## Section du texte
=-=-=
La Cour pénale internationale a délivré un mandat d’arrêt contre le premier ministre israélien et son ancien ministre de la Défense, Yoav Gallant. Le chef de la branche militaire du Hamas est aussi poursuivi. Reste maintenant à appliquer la décision des juges pour que le droit triomphe vraiment.
Les Palestiniens n’y croyaient plus. Et pourtant, ce jeudi 21 novembre 2024 restera certainement dans les annales judiciaires. Les juges de la Cour pénale internationale (CPI) ont, à l’unanimité, décidé de délivrer des mandats d’arrêt contre le premier ministre israélien, Benyamin Netanyahou, et son ancien ministre de la Défense, Yoav Gallant, pour des crimes de guerre et crimes contre l’humanité perpétrés dans la bande de Gaza, du 8 octobre 2023 au moins jusqu’au 20 mai 2024, jour où l’accusation a déposé les demandes de mandats d’arrêt.
=-=-=
## Données affichées
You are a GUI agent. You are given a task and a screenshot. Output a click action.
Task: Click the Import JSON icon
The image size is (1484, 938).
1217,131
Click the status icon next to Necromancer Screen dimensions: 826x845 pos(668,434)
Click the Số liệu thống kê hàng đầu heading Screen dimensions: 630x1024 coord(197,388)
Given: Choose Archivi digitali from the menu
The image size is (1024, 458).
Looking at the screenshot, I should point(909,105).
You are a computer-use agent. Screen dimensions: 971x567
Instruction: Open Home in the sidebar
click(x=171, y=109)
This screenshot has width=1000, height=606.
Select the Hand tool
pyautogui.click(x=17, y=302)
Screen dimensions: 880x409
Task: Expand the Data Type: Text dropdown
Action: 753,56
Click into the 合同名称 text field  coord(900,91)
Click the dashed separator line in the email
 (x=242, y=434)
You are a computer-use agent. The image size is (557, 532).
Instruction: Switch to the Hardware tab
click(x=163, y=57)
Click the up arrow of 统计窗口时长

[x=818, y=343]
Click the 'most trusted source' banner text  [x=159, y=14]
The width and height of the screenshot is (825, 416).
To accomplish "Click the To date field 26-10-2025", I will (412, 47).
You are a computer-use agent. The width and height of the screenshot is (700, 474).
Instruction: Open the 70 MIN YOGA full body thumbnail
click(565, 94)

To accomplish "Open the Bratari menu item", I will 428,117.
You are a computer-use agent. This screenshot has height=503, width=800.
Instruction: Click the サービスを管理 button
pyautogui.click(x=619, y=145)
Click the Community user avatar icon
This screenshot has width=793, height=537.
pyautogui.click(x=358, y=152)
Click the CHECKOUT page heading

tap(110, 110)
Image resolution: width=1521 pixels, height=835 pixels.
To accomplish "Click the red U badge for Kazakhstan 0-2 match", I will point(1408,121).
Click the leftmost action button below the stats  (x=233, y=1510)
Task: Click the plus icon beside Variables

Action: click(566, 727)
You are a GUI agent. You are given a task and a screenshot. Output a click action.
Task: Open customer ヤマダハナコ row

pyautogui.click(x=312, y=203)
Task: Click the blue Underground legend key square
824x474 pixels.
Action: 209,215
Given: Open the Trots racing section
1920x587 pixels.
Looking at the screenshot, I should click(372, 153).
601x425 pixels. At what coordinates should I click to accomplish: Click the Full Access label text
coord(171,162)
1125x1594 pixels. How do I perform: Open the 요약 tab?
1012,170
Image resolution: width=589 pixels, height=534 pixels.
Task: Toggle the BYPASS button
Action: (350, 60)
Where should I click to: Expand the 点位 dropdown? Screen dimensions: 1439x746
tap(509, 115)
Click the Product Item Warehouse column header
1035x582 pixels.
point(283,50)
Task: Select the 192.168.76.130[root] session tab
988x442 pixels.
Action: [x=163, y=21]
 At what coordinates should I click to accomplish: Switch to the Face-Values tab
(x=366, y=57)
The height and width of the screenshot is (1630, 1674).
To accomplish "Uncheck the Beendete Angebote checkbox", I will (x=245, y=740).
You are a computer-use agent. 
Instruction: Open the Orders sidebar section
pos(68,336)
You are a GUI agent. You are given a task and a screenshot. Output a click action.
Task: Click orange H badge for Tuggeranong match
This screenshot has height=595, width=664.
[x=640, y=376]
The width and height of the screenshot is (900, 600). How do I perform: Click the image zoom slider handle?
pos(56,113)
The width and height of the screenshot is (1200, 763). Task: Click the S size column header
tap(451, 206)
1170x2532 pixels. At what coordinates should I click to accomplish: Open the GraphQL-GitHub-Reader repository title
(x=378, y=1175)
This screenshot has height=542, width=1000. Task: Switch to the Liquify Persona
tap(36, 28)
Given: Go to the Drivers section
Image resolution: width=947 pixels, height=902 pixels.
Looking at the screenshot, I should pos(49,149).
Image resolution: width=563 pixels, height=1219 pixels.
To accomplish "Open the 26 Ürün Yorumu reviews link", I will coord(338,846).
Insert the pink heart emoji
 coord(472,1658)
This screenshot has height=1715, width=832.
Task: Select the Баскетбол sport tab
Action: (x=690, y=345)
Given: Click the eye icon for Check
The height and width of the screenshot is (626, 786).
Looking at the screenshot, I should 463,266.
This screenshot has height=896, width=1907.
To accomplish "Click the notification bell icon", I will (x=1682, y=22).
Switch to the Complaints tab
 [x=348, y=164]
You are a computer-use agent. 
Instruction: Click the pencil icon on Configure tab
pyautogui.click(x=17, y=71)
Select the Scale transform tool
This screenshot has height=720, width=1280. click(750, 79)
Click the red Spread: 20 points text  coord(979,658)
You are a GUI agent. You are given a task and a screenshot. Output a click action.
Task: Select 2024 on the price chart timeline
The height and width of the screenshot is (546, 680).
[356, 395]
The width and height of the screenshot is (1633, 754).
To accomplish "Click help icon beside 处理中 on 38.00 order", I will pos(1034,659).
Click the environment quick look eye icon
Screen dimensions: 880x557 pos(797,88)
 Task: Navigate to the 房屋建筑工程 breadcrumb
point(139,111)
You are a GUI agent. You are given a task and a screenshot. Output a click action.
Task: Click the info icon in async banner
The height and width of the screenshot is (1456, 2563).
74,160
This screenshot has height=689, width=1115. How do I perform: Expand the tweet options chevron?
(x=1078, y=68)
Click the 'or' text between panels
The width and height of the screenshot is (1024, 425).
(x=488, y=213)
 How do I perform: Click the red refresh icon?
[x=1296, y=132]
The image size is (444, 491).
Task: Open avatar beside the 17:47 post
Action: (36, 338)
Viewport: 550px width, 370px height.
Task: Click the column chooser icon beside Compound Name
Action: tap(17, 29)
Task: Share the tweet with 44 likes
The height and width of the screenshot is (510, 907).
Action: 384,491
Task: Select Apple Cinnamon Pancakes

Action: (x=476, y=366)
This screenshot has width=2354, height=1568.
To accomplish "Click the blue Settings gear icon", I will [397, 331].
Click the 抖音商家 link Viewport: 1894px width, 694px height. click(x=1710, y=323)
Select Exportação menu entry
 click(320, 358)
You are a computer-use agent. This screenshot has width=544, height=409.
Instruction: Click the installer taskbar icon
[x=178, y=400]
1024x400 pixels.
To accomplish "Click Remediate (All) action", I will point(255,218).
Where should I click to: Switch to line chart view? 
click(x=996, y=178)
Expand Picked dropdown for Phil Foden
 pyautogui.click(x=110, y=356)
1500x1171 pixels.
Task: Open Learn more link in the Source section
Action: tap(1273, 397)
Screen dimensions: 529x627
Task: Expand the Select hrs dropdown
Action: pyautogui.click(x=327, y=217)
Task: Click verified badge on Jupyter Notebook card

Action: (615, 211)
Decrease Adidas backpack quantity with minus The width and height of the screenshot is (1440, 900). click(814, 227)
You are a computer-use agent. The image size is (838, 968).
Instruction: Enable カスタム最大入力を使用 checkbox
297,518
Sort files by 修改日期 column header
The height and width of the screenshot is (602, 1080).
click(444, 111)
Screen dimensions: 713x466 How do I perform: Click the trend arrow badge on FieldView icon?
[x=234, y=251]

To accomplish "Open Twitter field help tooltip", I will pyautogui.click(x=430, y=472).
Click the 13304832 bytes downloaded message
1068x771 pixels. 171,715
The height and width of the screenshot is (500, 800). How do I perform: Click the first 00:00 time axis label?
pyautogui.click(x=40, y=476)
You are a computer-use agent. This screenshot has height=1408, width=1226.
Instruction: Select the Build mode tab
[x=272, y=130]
=-=-=
## Tâche à réaliser
Recopiez tout le passage de l'article sur les mandats d'arrêt de la CPI, depuis « La Cour pénale internationale a » jusqu'à « de mandats d’arrêt. », en substituant « M. Gallant » à « Yoav Gallant ».

## Réponse attendue
La Cour pénale internationale a délivré un mandat d’arrêt contre le premier ministre israélien et son ancien ministre de la Défense, M. Gallant. Le chef de la branche militaire du Hamas est aussi poursuivi. Reste maintenant à appliquer la décision des juges pour que le droit triomphe vraiment.
Les Palestiniens n’y croyaient plus. Et pourtant, ce jeudi 21 novembre 2024 restera certainement dans les annales judiciaires. Les juges de la Cour pénale internationale (CPI) ont, à l’unanimité, décidé de délivrer des mandats d’arrêt contre le premier ministre israélien, Benyamin Netanyahou, et son ancien ministre de la Défense, M. Gallant, pour des crimes de guerre et crimes contre l’humanité perpétrés dans la bande de Gaza, du 8 octobre 2023 au moins jusqu’au 20 mai 2024, jour où l’accusation a déposé les demandes de mandats d’arrêt.